1759-02-18, de Marie Louise Denis à Charlotte Sophia van Aldenburg, countess of Bentinck.

J'avais l'honneur de vous écrire Madame lors que je reçois votre lettre, elle m'aurait Comblé de joie si vous ne me parliez pas d'une avanture que je souhaite d'oublier à jamais.
Je ne vous enverai point la relation que vous me demendez de ce qui m'est arrivé à ce vilin Francfort que je déteste. Je vous suplie même s'il vous reste encor un peu d'amitié pour moi de n'en jamais parler. Je respecte assez les roys pour me tennir dans le silence quel que tort qu'ils puissent avoir avec moi. Je connais l'énorme distence d'un particulier à un souverin. Ma destinée, m'a conduite une fois à Francfort pour consoller et soulager un homme que j'aime et que je regarde comme Mon père, on s'est servi d'un nom respectable pour m'y faire une infamie, tampis pour ceux qui l'ont faite, c'est au prince même à punir ceux qui abbusent de son nom et si c'est par son ordre qu'on en a usé ainsi je n'ai qu'à me taire. Je crois le souverain dont vous me parlez très redoutable à tous égards. Je connais trop mon néant pour vouloir être compromise avec lui. Je le respecte, je l'admire, et je trouve par vos dernières lettres qu'on est à votre Cour dans une grande sécurité. Je souhaite de tout mon cœur qu'elle se soutiene et que la paix se fasse très promtement.

Je vous suplie donc de ne me plus parler de mes malheurs. J'ose vous ajouter que si l'on voulait me forcer à renouveler cette cruelle affaire j'abbandonnerais tout, je romprais même les chaines les plus sacrées, pour l'éviter. C'est vous en dire assez pour vous convincre que je suis résolue à ne faire aucune démarche qui puisse altérer ma tranquilité, et sur tout celle de l'homme à qui je suis attachée et à qui il ne menque qu'une dose de modération dans ses goûts ou dans ses avertions, pour être heureux et pour faire le bonheur de ceux qui lui sont attachez. Brisons sur cela Madame et parlons de vous. Vous voulez donc aller souper à Paris chez le chevalier de Florian, il en est Comblé de joie, mais il faut passer par la Suisse en allant ou en revenant. Apropos vous ne l'aimez guère plus que je n'aime Francfort mais nous vous recevrons dans le beau château de Fernex que mon Oncle bâtit tout exprès Madame pour vous y posséder. Il est en France, nous vous en ferons les honneurs. Quand les plaisirs de Paris vous auront bien fatigués venez dans nos retraites, vous y trouverez le repos et l'amitié empressez à vous y recevoir.

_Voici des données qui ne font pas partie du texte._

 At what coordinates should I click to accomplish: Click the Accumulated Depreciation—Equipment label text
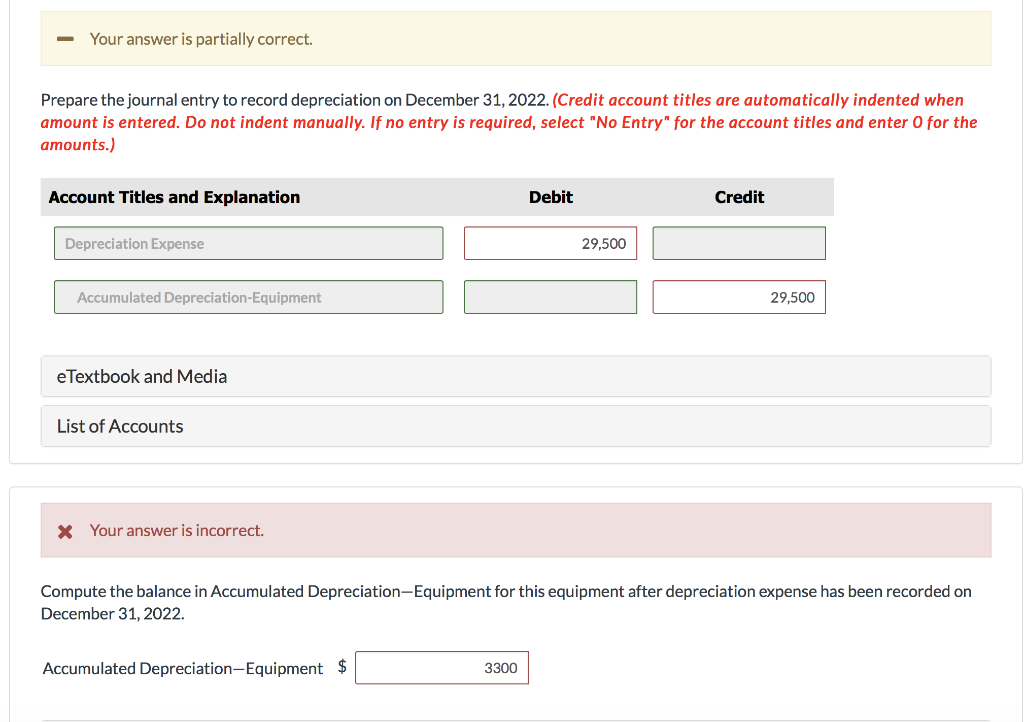point(183,668)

J'ai enfin vos souliers, je vais les faire partir à l'adresse que vous me marquez et en donner avis au banquier que vous m'indiquez. L'heure me presse, le courier part. Votre lettre a été un mois en chemin, je voudrais que celle ci pût vous parvenir plus tos. J'aurai l'honneur de vous écrire ces jours ci Madame plus longuement, je voudrais vous répéter dans tous les moments de ma vie que mon coeur, mon âme sont à vous pour jamais.